As of August 25, the end of the most recent quarterly reporting period, the Federal Election Commission that the two Democrats, four Republicans, and one unenrolled candidate hoping to succeed the retiring Congressman William D. Delahunt had raised in total $1,877,103 over the course of their respective campaigns.

Most of that money had already been spent as of the reporting deadline; the seven reporting candidates claimed between them $593,466 in cash remaining in their campaign accounts.

Democrat William R. Keating, Norfolk County’s district attorney, led the pack, claiming $655,500 in donations -- although some of that money was in effect transferred from his DA campaign account. After declaring his candidacy for Congress, Mr. Keating’s campaign committee returned donations to his DA campaign and asked supporters to re-donate that money to his Congressional campaign.

State Representative Jeffrey D. Perry (R – Sandwich) claimed the second largest war chest overall, and the largest among the field of four Republican contenders, raising $517,118.

Republican Joseph D. Malone has proven the big spender of the race to date. He raised $402,121 and spent $350,773.

State Senator Robert A. O’Leary (D – Barnstable) raised $256,428, not even half the amount raised by his primary rival, Mr. Keating. Republican Raymond Kasperowicz raised $19,686; Republican Robert E. Hayden III – a late entry in the race – raised $17,750, $6,000 of which came from the candidate’s personal funds; and unenrolled candidate James Sheets raised $8,500 – none of which had been spent as of the reporting deadline.
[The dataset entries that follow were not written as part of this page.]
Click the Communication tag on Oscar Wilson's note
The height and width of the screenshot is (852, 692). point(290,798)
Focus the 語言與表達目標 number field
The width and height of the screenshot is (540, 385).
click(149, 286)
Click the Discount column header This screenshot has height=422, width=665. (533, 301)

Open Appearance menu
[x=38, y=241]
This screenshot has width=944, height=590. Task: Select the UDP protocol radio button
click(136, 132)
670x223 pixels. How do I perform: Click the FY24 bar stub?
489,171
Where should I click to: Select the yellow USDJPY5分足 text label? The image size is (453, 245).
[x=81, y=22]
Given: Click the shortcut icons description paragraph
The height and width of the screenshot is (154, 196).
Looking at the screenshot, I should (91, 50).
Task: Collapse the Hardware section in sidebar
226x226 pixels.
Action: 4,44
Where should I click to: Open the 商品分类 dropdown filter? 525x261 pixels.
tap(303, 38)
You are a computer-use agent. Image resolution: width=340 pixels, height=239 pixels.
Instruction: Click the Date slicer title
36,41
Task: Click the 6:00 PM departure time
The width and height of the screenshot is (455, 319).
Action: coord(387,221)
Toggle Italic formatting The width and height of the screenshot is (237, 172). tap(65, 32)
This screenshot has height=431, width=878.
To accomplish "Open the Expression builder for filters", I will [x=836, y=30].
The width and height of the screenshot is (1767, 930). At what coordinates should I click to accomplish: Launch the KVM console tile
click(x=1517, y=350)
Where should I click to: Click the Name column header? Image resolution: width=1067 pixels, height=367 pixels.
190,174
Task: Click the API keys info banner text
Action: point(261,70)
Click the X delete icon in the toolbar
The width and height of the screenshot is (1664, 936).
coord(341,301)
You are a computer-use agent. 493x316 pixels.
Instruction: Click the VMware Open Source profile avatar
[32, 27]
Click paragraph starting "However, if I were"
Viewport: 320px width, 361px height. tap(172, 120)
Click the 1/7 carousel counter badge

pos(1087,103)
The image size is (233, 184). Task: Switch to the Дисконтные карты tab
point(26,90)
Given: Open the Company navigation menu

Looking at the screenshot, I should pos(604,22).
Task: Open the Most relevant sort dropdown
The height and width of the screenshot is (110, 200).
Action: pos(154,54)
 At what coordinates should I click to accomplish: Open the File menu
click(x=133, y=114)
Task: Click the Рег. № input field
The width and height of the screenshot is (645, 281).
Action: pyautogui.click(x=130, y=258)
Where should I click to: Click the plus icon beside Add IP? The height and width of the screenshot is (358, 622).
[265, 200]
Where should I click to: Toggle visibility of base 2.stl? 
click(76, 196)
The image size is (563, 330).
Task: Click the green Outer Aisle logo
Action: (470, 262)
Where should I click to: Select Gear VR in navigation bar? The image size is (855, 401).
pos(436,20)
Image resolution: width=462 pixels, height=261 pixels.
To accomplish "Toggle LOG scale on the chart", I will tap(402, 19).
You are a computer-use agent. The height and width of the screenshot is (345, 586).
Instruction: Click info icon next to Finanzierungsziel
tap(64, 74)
Mr. Kasperowicz, Mr. Hayden, and Mr. Sheets have not accepted any donations from a political action committee.

Two other unenrolled candidates, MaryAnne Lewis and Joseph van Nes, had not filed reports. Candidates do not have to report donations totaling less than $5,000.

In the last contest for the 10th district seat in 2006, four candidates – Rep. Delahunt, two Republican challengers, and an unenrolled candidate – raised collectively $1,262,821, with Rep. Delahunt’s war chest contributing $1.1 million toward that total.